To anyone fighting this darkness:
Self-harm is never the answer. Redirect that resolve toward the harder, yet truly hopeful act: Reaching out.
True Courage Is Putting Down the Weapon and Picking Up the Phone
1. Pause, even for one minute: When the urge is strongest, try to breathe deeply. Tell yourself, "Wait. Let's see what happens next."
2. Turn the determination to hurt into the first step to help: Call someone you trust, or any professional helpline below. Saying "I need help" is the strongest form of bravery.
3. Allow yourself to lean on others: Look at the people around you—family, friends, colleagues. You may feel misunderstood, but many want to understand if you let them.
For Family and Friends: How to Be the Guardrail on that "Cliff"
Your support is critical if someone you know is battling severe depression:
· See and Listen, Don't Judge or Lecture: Avoid "cheer up." Instead, say "I'm here with you." Listen without minimizing their pain.
· Support Professional Help: Major depression requires medical intervention. Offering to accompany them to appointments is powerful, practical support.
· Create a Safer Space: Securely store items that could be used for self-harm.
· Be Patient and Present: Recovery isn't linear. Your steady presence provides crucial safety.
You Are Not Alone. Help Is Within Reach.
Whether you are in Malaysia or Singapore, professional support is available:
🇲🇾 Malaysia 24/7 Support Hotlines:
· Lifeline Association Malaysia: 03-4265 7995
· Befrienders: Call 03-7627 2929 or email sam@befrienders.org.my (Multiple branches nationwide, multilingual services).
· In an emergency, call 999 or go to the nearest hospital emergency department.
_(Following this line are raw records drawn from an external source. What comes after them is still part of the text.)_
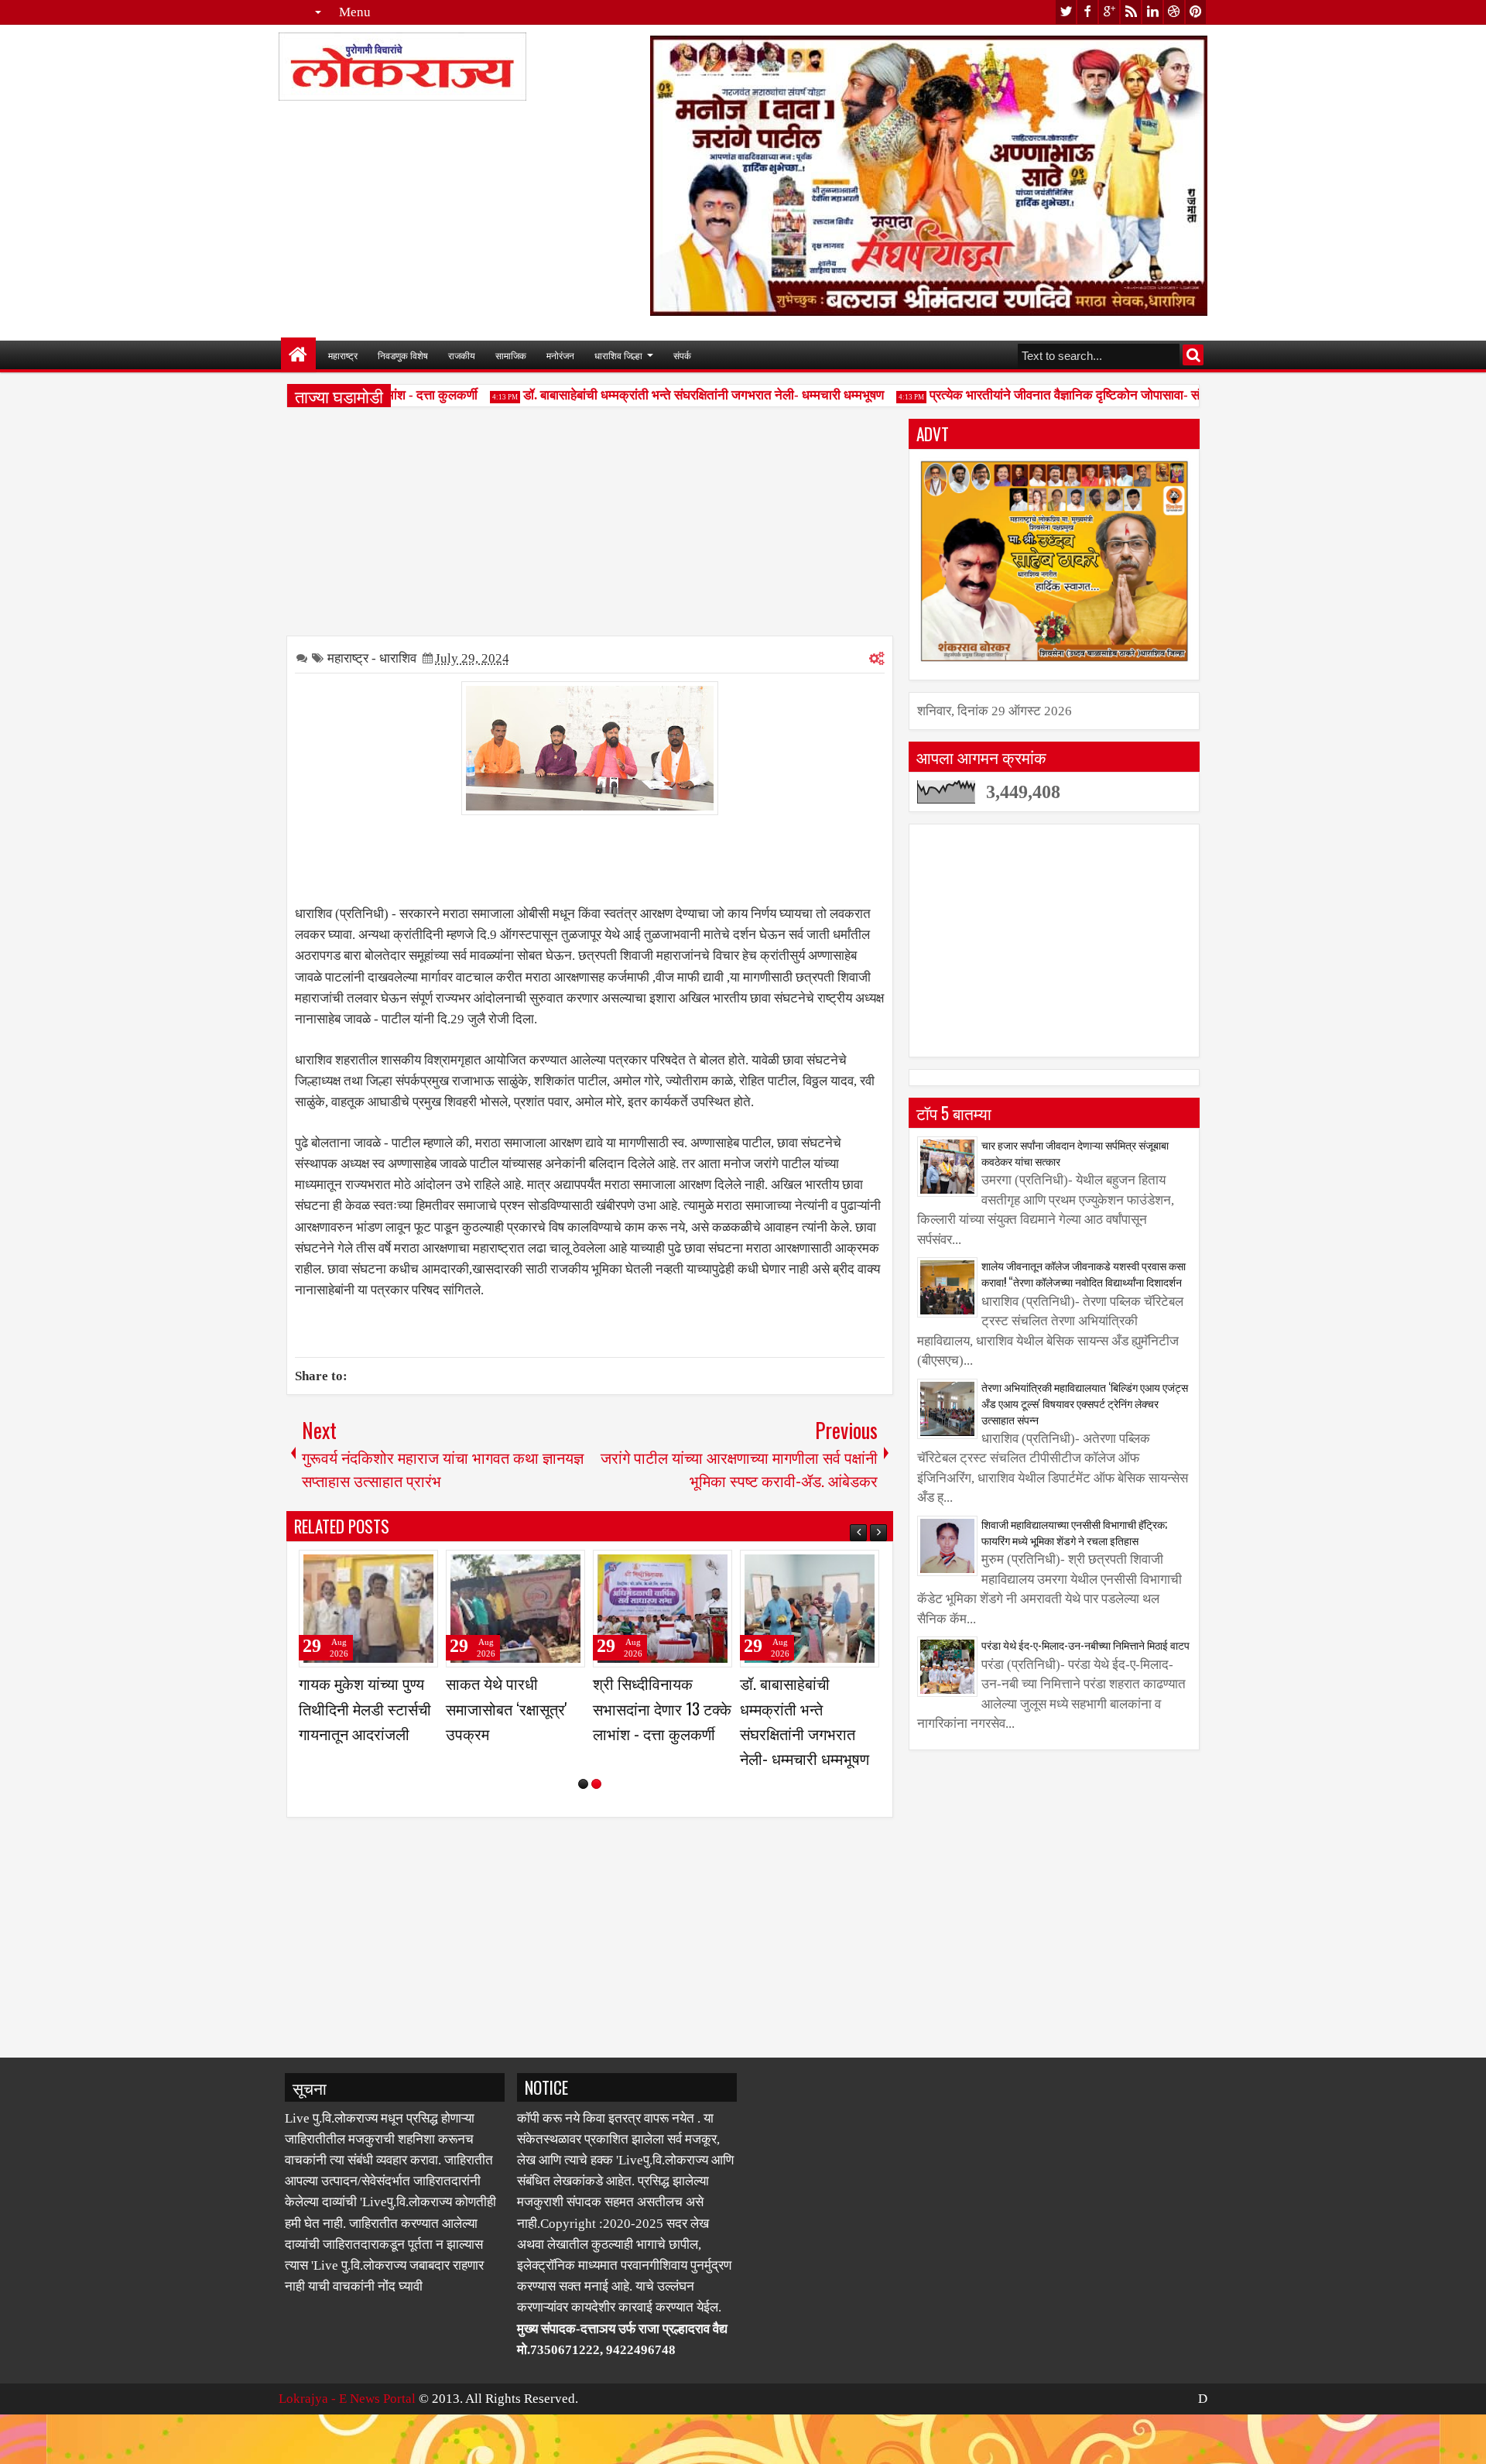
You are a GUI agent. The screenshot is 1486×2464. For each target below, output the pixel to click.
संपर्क (682, 355)
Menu (355, 12)
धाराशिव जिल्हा (618, 355)
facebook (1087, 12)
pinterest (1196, 12)
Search (1193, 354)
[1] (583, 1833)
🇸🇬 Singapore 24/7 Support Hotlines:
· Samaritans of Singapore (SOS): 1-767 (24/7 su***de prevention and crisis support).
· Institute of Mental Health (IMH) Helpline: 6389 2222
· Community Health Assessment Team (CHAT): Support for youth mental health.
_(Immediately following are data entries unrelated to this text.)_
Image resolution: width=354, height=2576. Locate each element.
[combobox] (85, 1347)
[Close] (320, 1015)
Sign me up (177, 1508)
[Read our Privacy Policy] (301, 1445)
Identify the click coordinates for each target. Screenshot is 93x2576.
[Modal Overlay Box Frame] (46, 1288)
· In an emergency, call 995 or go to the nearest hospital emergency department.
Please share this post.
Sharing it once might help someone in despair see a glimmer of light.
Your pain does not have to be borne alone. Asking for help is not weakness; it is the bravest first step toward healing.
到底是什么样的绝望,能把人逼进“必死”的深渊?
今天早上,收到一则令人心碎的消息。我们的一位顾客,用难以想象的决绝方式伤害了自己——皮开肉绽,甚至伤及骨骼。所有听闻的人都感到震惊与揪心。
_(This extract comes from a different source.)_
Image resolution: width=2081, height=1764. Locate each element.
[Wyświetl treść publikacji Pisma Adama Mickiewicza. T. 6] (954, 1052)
我们不禁要问:究竟是怎样的痛苦,能让一个人有如此“坚定”的勇气去伤害自己,却感觉没有勇气去面对现实?
这,正是重度抑郁症最可怕的地方。它不是简单的“心情不好”,而是一种能够扭曲感知、吞噬希望的重症。当无形的情绪痛苦达到顶点,肉体的疼痛反而可能成为一种发泄的出口,一种证明自己还“活着”的方式,或是一种对内心窒息的惩罚。这不是勇气,这是痛苦超出了一个人所能承受的极限后,一种绝望的呼救。
我们想对每一位正在黑暗中挣扎的朋友说:
伤害自己,从来不是解决问题的方法。那份“勇气”,请用来做一件更艰难、但也真正能带来曙光的事:向外求助。
真正的勇气,是放下武器,拿起电话
1. 停下,哪怕一分钟:在念头最汹涌时,尝试深呼吸,告诉自己:“再等一等,看看会发生什么。”
2. 把“伤害自己”的决绝,换成“帮助自己”的第一步:拿起电话,打给一个你信任的人,或者下面任何一个专业热线。开口说“我需要帮助”,是世界上最强大的勇气。
3. 允许自己依赖:看一看身边的人。家人、朋友、同事。你可能觉得无人理解,但很多人愿意尝试理解,只要你给他们一个机会。
身为家人和朋友,我们如何成为那道“坎”上的护栏?
如果你怀疑或知道身边的人正受重度抑郁折磨,你的支持至关重要:
· 看见与倾听,而非评判与说教:不要说“想开点”,而是说“我在这里陪你”。倾听他们的痛苦,不去否定。
· 陪伴就医,专业的事交给专业的人:重度抑郁症需要医疗干预。主动提出陪同就诊,是最大的实际支持。
· 移开“武器”:妥善保管家中的刀具、药品等可能用于自伤的工具。
· 持续关爱,不放弃:他们的情绪可能会有反复,你的耐心和持续在场,就是安全感。
你并不孤单,援助触手可及
无论你在马来西亚还是新加坡,请立即寻求专业帮助:
🇲🇾 马来西亚 24小时支援热线:
· 生命线协会(Lifeline Association Malaysia):03-4265 7995
· 心灵扶助协会(Befrienders):拨打 03-7627 2929 或发送邮件至 sam@befrienders.org.my(全国多地设有分会,提供多语言服务)
· 紧急情况,请直接拨打 999 或前往最近医院急诊室。
🇸🇬 新加坡 24小时支援热线:
· 新加坡援人协会(Samaritans of Singapore, SOS):1-767(全年无休,防止自杀与情绪危机热线)
· 心理卫生学院(Institute of Mental Health, IMH) 24小时求助热线:6389 2222
· 社区健康评估团队(CHAT):为青年提供心理健康支持。
· 紧急情况,请直接拨打 995 或前往最近医院急诊室。
这份文案,希望能被需要的人看见。
转发一次,或许就能让一个绝望的人,看到一丝光亮。
痛苦不必独自承受,求救不是软弱,而是走向康复最勇敢的第一步。